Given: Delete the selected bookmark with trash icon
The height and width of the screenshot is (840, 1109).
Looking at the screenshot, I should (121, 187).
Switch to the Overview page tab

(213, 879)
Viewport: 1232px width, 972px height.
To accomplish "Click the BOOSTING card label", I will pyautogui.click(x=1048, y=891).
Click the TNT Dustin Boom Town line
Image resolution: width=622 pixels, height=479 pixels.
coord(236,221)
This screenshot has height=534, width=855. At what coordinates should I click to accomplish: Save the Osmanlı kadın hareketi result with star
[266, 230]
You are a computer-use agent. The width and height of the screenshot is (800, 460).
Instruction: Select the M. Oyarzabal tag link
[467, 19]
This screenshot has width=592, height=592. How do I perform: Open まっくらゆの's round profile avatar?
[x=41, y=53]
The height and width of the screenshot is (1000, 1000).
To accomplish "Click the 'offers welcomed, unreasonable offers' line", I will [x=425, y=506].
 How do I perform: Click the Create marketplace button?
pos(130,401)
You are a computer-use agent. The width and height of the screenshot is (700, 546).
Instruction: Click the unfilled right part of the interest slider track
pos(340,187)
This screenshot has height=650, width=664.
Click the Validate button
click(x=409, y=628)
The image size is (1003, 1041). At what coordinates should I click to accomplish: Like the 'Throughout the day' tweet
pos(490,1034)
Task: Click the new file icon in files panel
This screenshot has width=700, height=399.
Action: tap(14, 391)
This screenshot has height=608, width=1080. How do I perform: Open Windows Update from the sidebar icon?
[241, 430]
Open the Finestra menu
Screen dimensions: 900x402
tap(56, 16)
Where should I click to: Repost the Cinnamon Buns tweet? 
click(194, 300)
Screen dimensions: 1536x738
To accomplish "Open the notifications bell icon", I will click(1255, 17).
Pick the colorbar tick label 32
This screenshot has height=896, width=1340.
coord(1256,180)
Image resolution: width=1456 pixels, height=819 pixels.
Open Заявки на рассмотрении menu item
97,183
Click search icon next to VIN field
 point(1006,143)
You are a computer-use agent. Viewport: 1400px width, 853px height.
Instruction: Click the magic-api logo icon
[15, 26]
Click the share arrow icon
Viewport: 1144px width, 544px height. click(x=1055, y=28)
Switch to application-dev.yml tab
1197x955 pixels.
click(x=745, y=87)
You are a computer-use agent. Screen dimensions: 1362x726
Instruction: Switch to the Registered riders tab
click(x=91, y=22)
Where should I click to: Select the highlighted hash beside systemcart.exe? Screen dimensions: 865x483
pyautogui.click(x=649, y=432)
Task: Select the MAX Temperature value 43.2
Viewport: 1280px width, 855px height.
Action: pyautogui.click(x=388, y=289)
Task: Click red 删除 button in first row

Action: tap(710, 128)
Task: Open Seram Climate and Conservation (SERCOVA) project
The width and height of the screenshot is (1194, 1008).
◇ ◇ ◇ ◇ ◇ ◇ ◇
**TRY IT**
An accurate, complete transcription of the records above is needed.

**SOLUTION FOR THIS TASK**
Given: Delete the selected bookmark with trash icon
The height and width of the screenshot is (840, 1109).
Looking at the screenshot, I should (121, 187).
Switch to the Overview page tab

(213, 879)
Viewport: 1232px width, 972px height.
To accomplish "Click the BOOSTING card label", I will pyautogui.click(x=1048, y=891).
Click the TNT Dustin Boom Town line
Image resolution: width=622 pixels, height=479 pixels.
coord(236,221)
This screenshot has height=534, width=855. At what coordinates should I click to accomplish: Save the Osmanlı kadın hareketi result with star
[266, 230]
You are a computer-use agent. The width and height of the screenshot is (800, 460).
Instruction: Select the M. Oyarzabal tag link
[467, 19]
This screenshot has width=592, height=592. How do I perform: Open まっくらゆの's round profile avatar?
[x=41, y=53]
The height and width of the screenshot is (1000, 1000).
To accomplish "Click the 'offers welcomed, unreasonable offers' line", I will [x=425, y=506].
 How do I perform: Click the Create marketplace button?
pos(130,401)
You are a computer-use agent. The width and height of the screenshot is (700, 546).
Instruction: Click the unfilled right part of the interest slider track
pos(340,187)
This screenshot has height=650, width=664.
Click the Validate button
click(x=409, y=628)
The image size is (1003, 1041). At what coordinates should I click to accomplish: Like the 'Throughout the day' tweet
pos(490,1034)
Task: Click the new file icon in files panel
This screenshot has width=700, height=399.
Action: tap(14, 391)
This screenshot has height=608, width=1080. How do I perform: Open Windows Update from the sidebar icon?
[241, 430]
Open the Finestra menu
Screen dimensions: 900x402
tap(56, 16)
Where should I click to: Repost the Cinnamon Buns tweet? 
click(194, 300)
Screen dimensions: 1536x738
To accomplish "Open the notifications bell icon", I will click(1255, 17).
Pick the colorbar tick label 32
This screenshot has height=896, width=1340.
coord(1256,180)
Image resolution: width=1456 pixels, height=819 pixels.
Open Заявки на рассмотрении menu item
97,183
Click search icon next to VIN field
 point(1006,143)
You are a computer-use agent. Viewport: 1400px width, 853px height.
Instruction: Click the magic-api logo icon
[15, 26]
Click the share arrow icon
Viewport: 1144px width, 544px height. click(x=1055, y=28)
Switch to application-dev.yml tab
1197x955 pixels.
click(x=745, y=87)
You are a computer-use agent. Screen dimensions: 1362x726
Instruction: Switch to the Registered riders tab
click(x=91, y=22)
Where should I click to: Select the highlighted hash beside systemcart.exe? Screen dimensions: 865x483
pyautogui.click(x=649, y=432)
Task: Select the MAX Temperature value 43.2
Viewport: 1280px width, 855px height.
Action: pyautogui.click(x=388, y=289)
Task: Click red 删除 button in first row

Action: tap(710, 128)
Task: Open Seram Climate and Conservation (SERCOVA) project
The width and height of the screenshot is (1194, 1008).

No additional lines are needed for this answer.